Exercise objective => Summarize the text below on the Spring Lodge care home in two sentences.

Provided text =>
····················
A CARE home branded ‘inadequate’ by inspectors rationed toilet paper and put residents at risk of malnutrition, a report revealed.
Spring Lodge, in Madeira Avenue, Worthing, closed in December and was put up for sale shortly after the Care Quality Commission inspection, with its findings published this week.
Rating all aspects as ‘inadequate’, numerous concerns were raised around the management, treatment of residents and the general state of the home, which was ‘full of cobwebs’ and smelt of urine.
CQC inspector Adrian Hughes described the home as ‘unacceptable’ and said enforcement action would have been taken had the home not closed.
He said: “This was not the kind of home that any of us would like our mum, or any other loved one, to live in, and it is good news that it is no longer operating.
“We saw that the home was dirty, the management of medicines was dangerous, and there were not enough staff on duty at night to keep people safe.
“It is clearly not appropriate for toilet paper to be rationed to control challenging behaviour, or for people living with dementia to be told off and spoken about in a derogatory way if they do not behave themselves.”
Inspectors arrived unannounced on November 18 and 20, interviewing staff, relatives and patients.
Among the key issues were:
n Rationing of items including toilet paper and sanitary towels
n Incomplete care plans, with a risk residents would not receive the correct medication
n Residents at risk of malnutrition and dehydration
n Allegations of bullying by the registered manager
n A risk that residents were ‘illegally deprived of their liberty’
One relative reported their loved one never felt safe because of anxieties about being ‘put outside’, while one residents had lost 11.2 kilogrammes of weight over seven months and another had not had a drink for 14 and a half hours.
····················
Record extracts =>
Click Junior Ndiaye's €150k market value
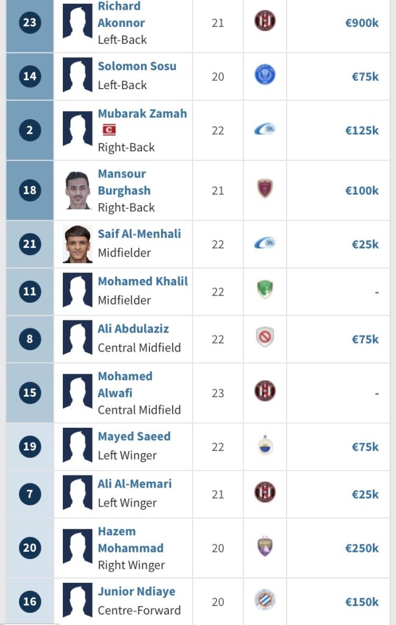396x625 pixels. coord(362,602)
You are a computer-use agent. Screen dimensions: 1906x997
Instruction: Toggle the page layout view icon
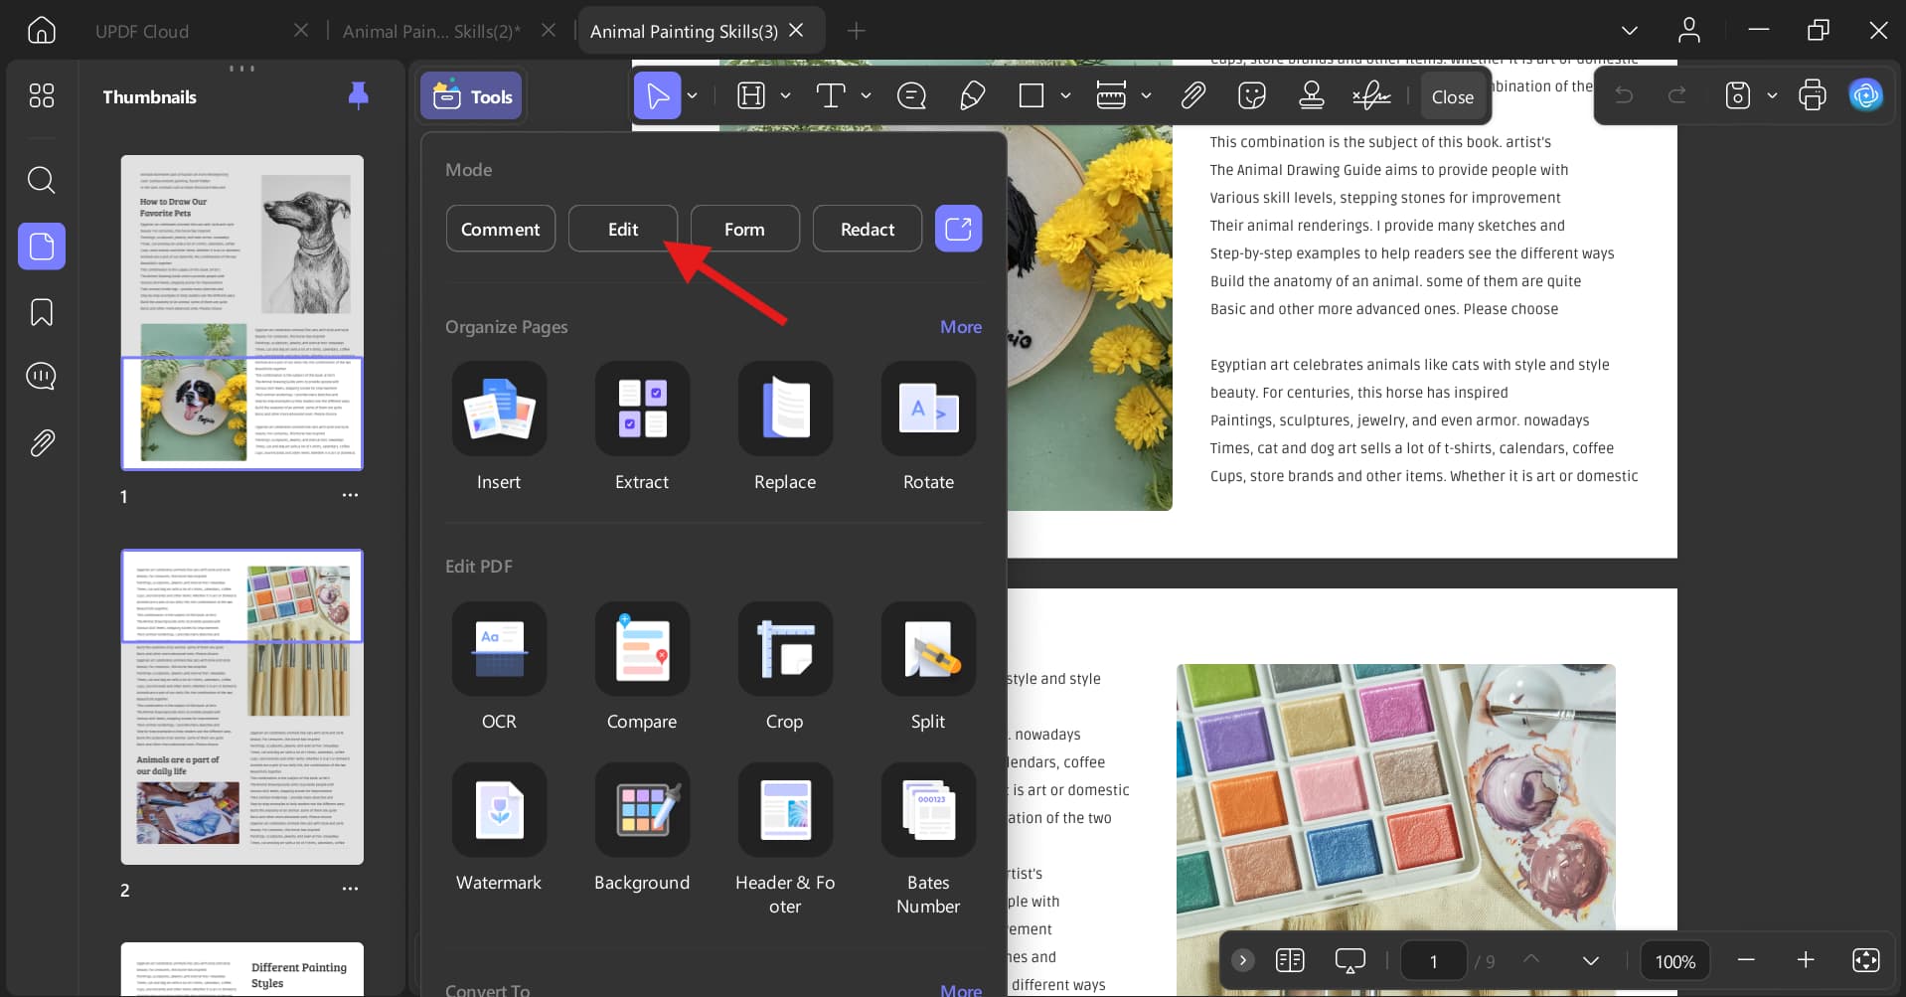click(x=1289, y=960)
····················
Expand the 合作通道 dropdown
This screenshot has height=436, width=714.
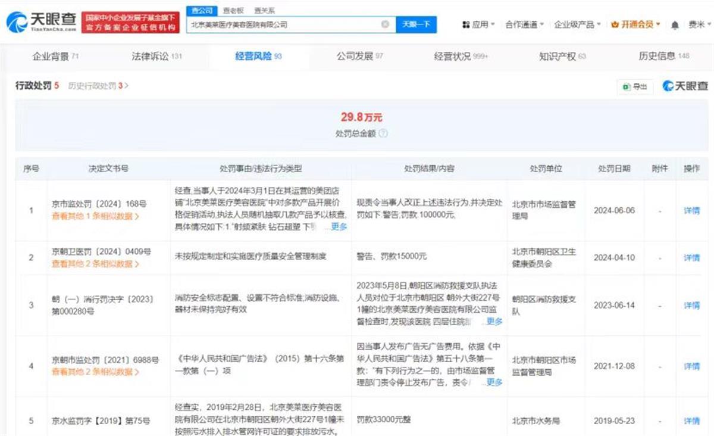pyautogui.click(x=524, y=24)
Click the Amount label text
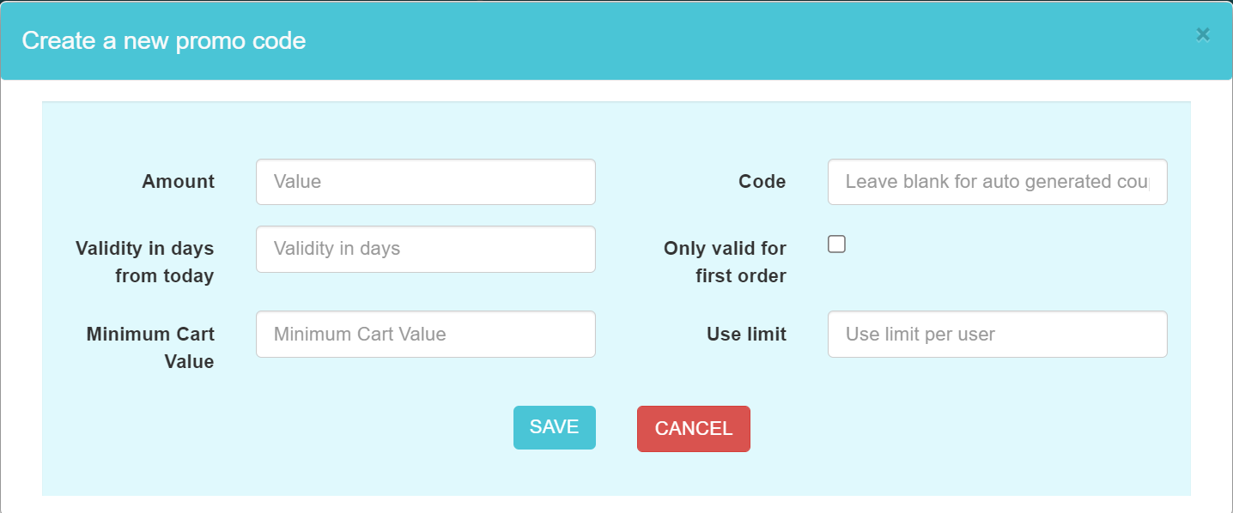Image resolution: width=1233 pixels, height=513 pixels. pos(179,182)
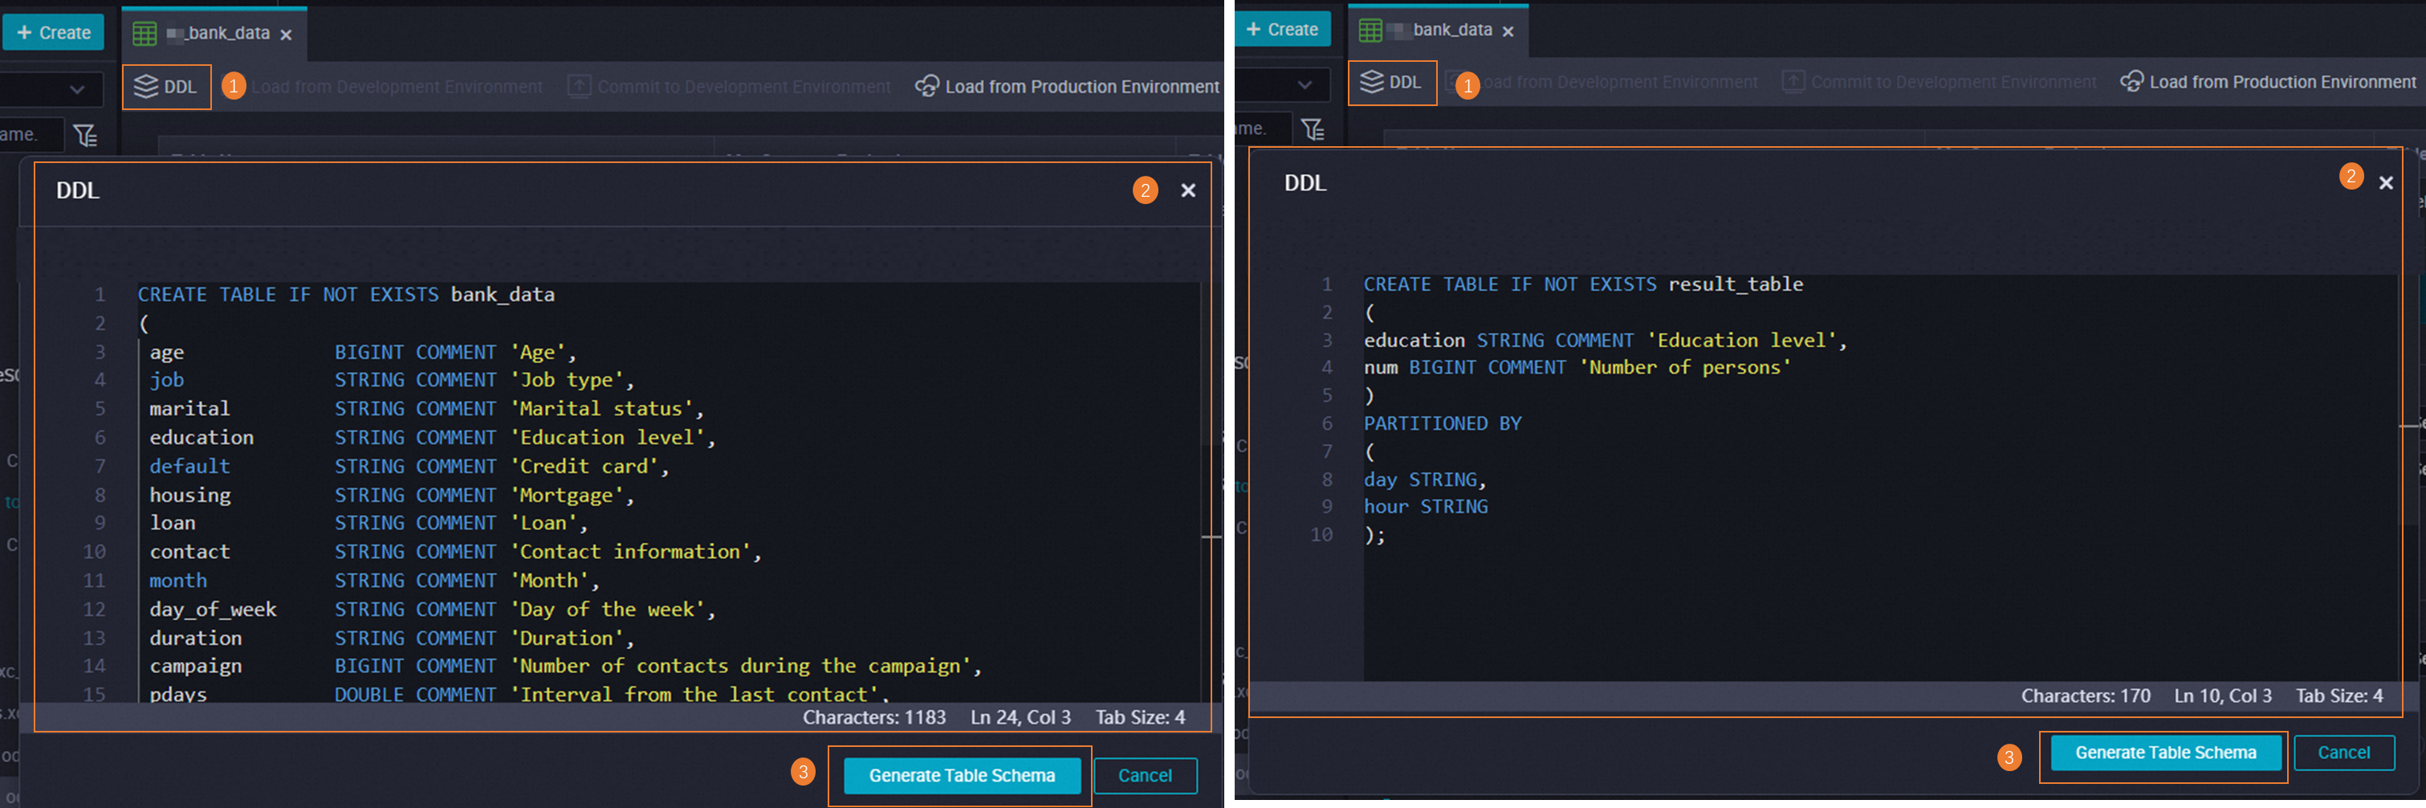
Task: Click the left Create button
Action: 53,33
····················
Task solution => Spring Lodge, a care home in Worthing, was rated "inadequate" in every area by the Care Quality Commission. Inspectors found it dirty and short of night staff, with dangerous medicine management, rationed toilet paper and residents at risk of malnutrition and dehydration, and inspector Adrian Hughes said enforcement action would have been taken had the home not closed in December.